What is my world going to look like when I finally make the complete move to virtual storage? My stuff is losing its tangibility...and I'm surprised to find myself perfectly fine with that.

1 comment:

Anonymous said...

My first credit card balance was incurred at Duluth's first large-scale book store--a Barnes&Noble. I remember carrying chin-high stacks of books to the desk just as I did at the public library where, as child, my sister and I, if we had been good, would wait after school for my mother to be done working in her closet (literally an old storage closet) of an office.

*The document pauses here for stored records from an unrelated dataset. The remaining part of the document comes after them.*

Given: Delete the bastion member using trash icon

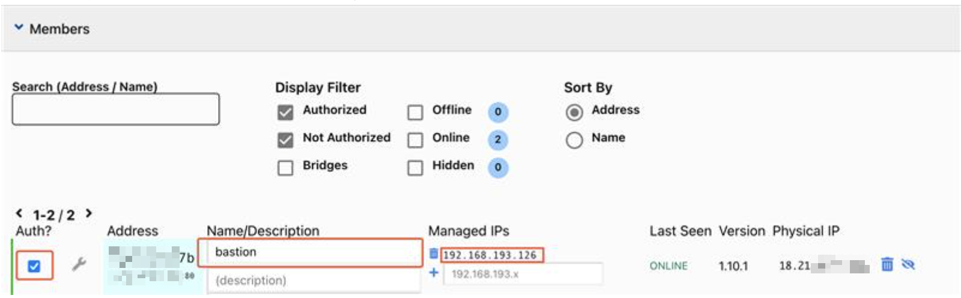Looking at the screenshot, I should pyautogui.click(x=887, y=264).
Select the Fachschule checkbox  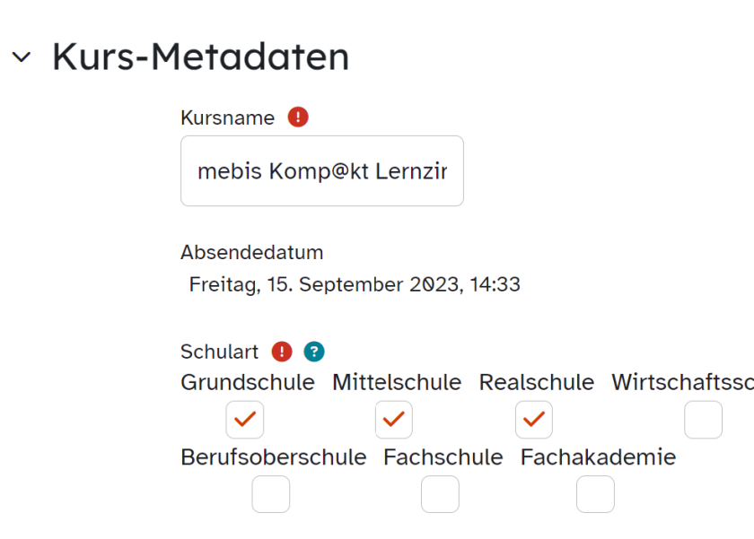tap(440, 494)
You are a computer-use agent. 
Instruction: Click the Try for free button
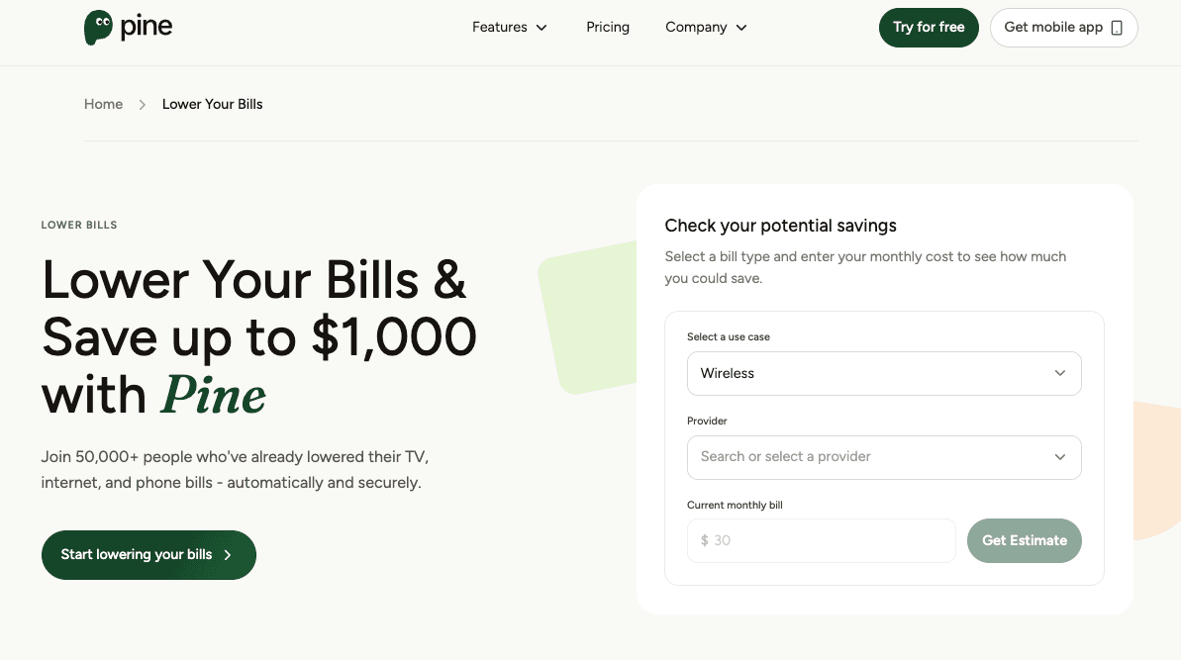tap(929, 27)
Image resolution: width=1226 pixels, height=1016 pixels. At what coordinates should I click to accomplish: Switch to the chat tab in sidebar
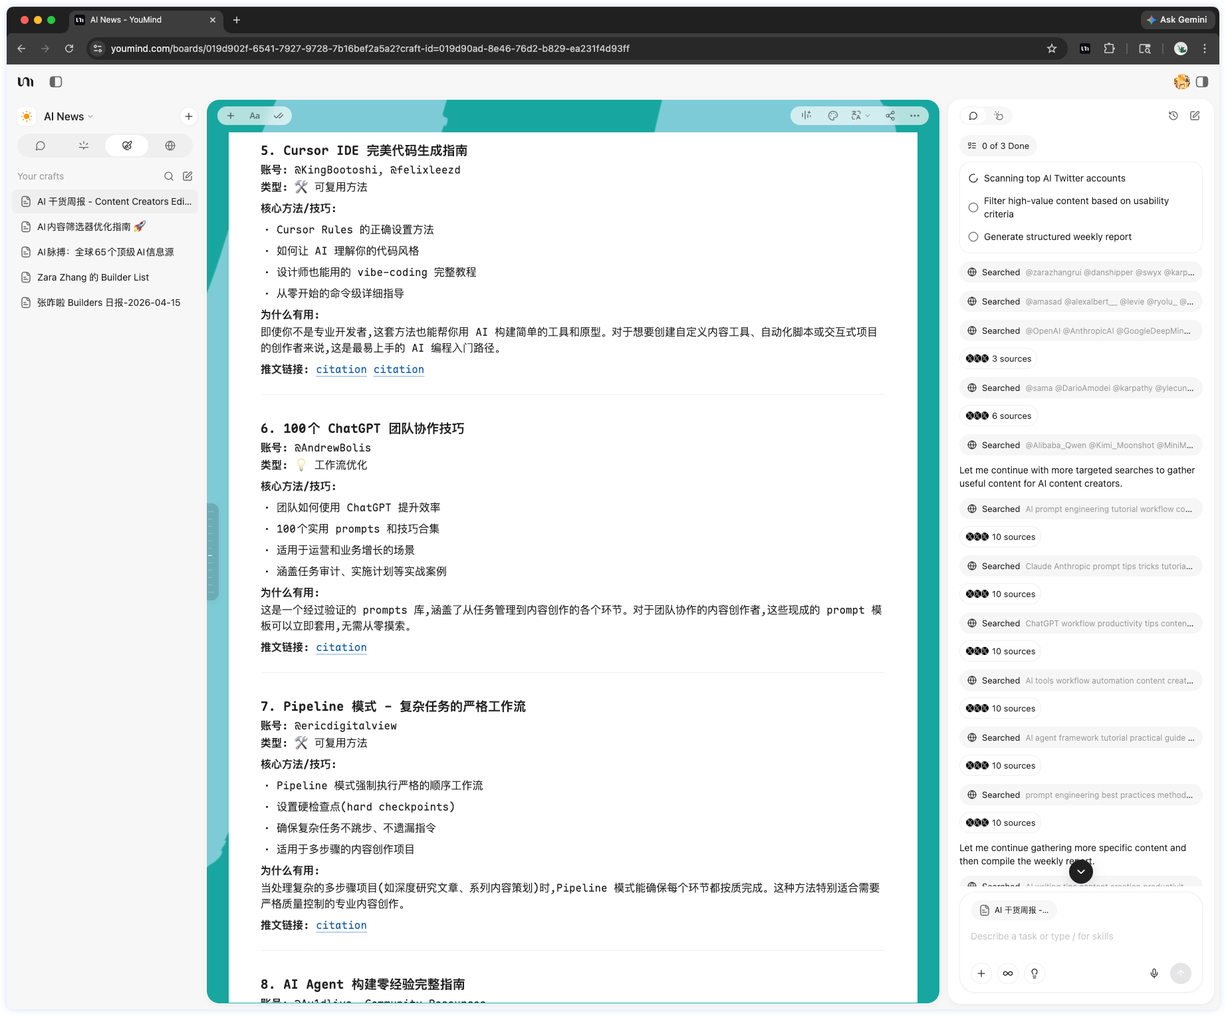tap(41, 146)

My wife and I have a mortgage on a modest rambler now. My library dreams are gone as well, and I am long sense at peace with that at least. I sold over 1500 books over the course of a few years, and I no longer enjoy accumulating them. My basement is full of artifacts from one end to the other. I can see little of the floor. I come from a family of modest means, and we hold on to things, especially things that have been owned by those who have passed on. Few of those things would bring more than a couple of bucks in a garage sale, but I experience a constant tension between wanting to divest myself of all of them--let them go the way of the books that I was not re-reading and no longer getting drunk and referencing in passionate grad-school discussions--and wanting to gather them all around me as I experience the existential pain and beauty of seeing my loved-ones age and sense the memories of those who have passed become more rare, more fleeting, and sometimes more poignant amid the constant stream of stimuli and reactive stress that I am living. I can't bear the thought of digitized copies of my father's, my son's, and my own childhood art projects, yet I wonder at times if I these, like my book collection(s) are as much about maintaining and advertising my identity as they are about making the most of relationships in the here and now.